Periodic Reporting for period 3 - MemoChrom (Adaptation to Recurring Fasting by Chromatin-Mediated Memory)
Okres sprawozdawczy: 2024-02-01 do 2025-07-31
The field of nutrigenomics deals with the interplay between food, the nutritional status of the body and the genome. It focuses on the molecular level to gain insights as to how dietary regimes may affect human health. The liver is a central organ in responding to altered nutritional status. After a meal, the liver converts the absorbed carbohydrates and fats into large storage molecules. In times of lack of food (such as fasting and starvation), the liver utilizes storage molecules to supply the body with available energy sources such as sugar and alternative fuels. Many of the liver’s functions are mediated by changes in the level of gene expression, namely the amount certain genes are expressed into active proteins. Following fasting, the expression of hundreds of genes is changed to exert the metabolic role of the liver during fasting. In our previous research, we found that fasting changes the fundamental structure of DNA packaging in the liver (termed ‘chromatin’) to enable altered gene expression via cooperation between special regulatory proteins that bind DNA termed ‘transcription factors’.
Many studies show significant health benefits of intermittent fasting. Due to the reliance of the fasting response on chromatin and transcriptional regulation, we hypothesize that mammals adapt to recurring fasting by sensitizing transcriptional programs and maximizing future responses, thereby increasing survival. This project aims to uncover transcriptional mechanisms of ‘fasting memory’ that mediate the health benefits of recurrent fasting. We profile hepatic gene expression and genome-wide chromatin landscape of intermittently-fasted mice to discover the mediators of such memory. In addition, the molecular mechanisms mediating memory are examined in a series of gain/loss of function experiments targeting various components of transcriptional regulation (transcription factors, RNA polymerase, histone and DNA modifications etc.).
In addition to this published project, we published an additional paper focusing on the characterization of chromatin accessibility. Chromatin is a DNA-protein structure that enables DNA packaging. Regions in DNA that are transcribed as well as DNA regulatory elements are packaged less densely and are termed ‘accessible’. Because our ERC project heavily relies on genome-wide profiling of chromatin accessibility, we have put significant efforts into improving and optimizing existing protocols to accommodate the special characteristics of liver tissue. Our method was recently published in a peer-reviewed journal.
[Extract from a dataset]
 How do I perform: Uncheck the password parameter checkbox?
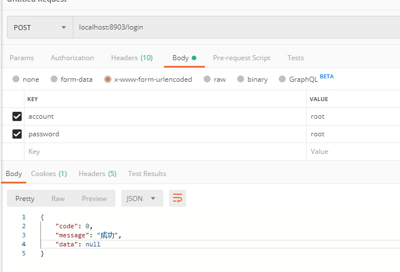pos(17,134)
The third paper from this project explored another key regulatory paradigm: transcriptional cascades. We discovered that fasting induces a network of TFs that, in turn, activate a secondary wave of gene expression. These cascades amplify the gluconeogenic response and also initiate a program that enhances ketogenesis. Our work highlights the importance of these cascades in mediating the body’s acute response to fasting and opens new avenues for studying similar cascades in other physiological processes.
In another paper from the project, we examined the response to refeeding following a period of fasting. When food is consumed again after a period of fasting (i.e. refeeding), a metabolic switch occurs and tissues transition from frugal energy usage and the internal production of fuel to using energy available from food constituents and storage of excess energy in specialized molecules. We found distinct, temporally-organized transcriptional programs occurring upon refeeding with an early wave of transcription followed by a later wave. These programs were driven by enhancer activation that also showed kinetic behavior. We showed that a lipogenic gene program is part of the second wave of transcription and is directly regulated by a TF termed liver X receptor α (LXRα). Interestingly, lipogenesis genes and their associated enhancers markedly overshoot above pre-fasting levels and this is dictated by LXRα. These findings unravel the mechanism behind the long-known phenomenon of refeeding ‘fat overshoot’.
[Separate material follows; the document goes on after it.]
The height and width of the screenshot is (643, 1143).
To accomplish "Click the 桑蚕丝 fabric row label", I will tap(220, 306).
In a recently-published paper, we found that mice undergoing alternate-day fasting (ADF) respond profoundly differently to a following fasting bout compared to mice first experiencing fasting. Hundreds of genes enabling ketogenesis are ‘sensitized’. Liver enhancers regulating these genes are also sensitized and harbor increased binding of PPARα, the main ketogenic transcription factor. ADF leads to augmented ketogenesis compared to a single fasting bout in wild-type, but not hepatocyte-specific PPARα-deficient mice. Thus, we found that past fasting events are ‘remembered’ in hepatocytes, sensitizing their enhancers to the next fasting bout and augment ketogenesis.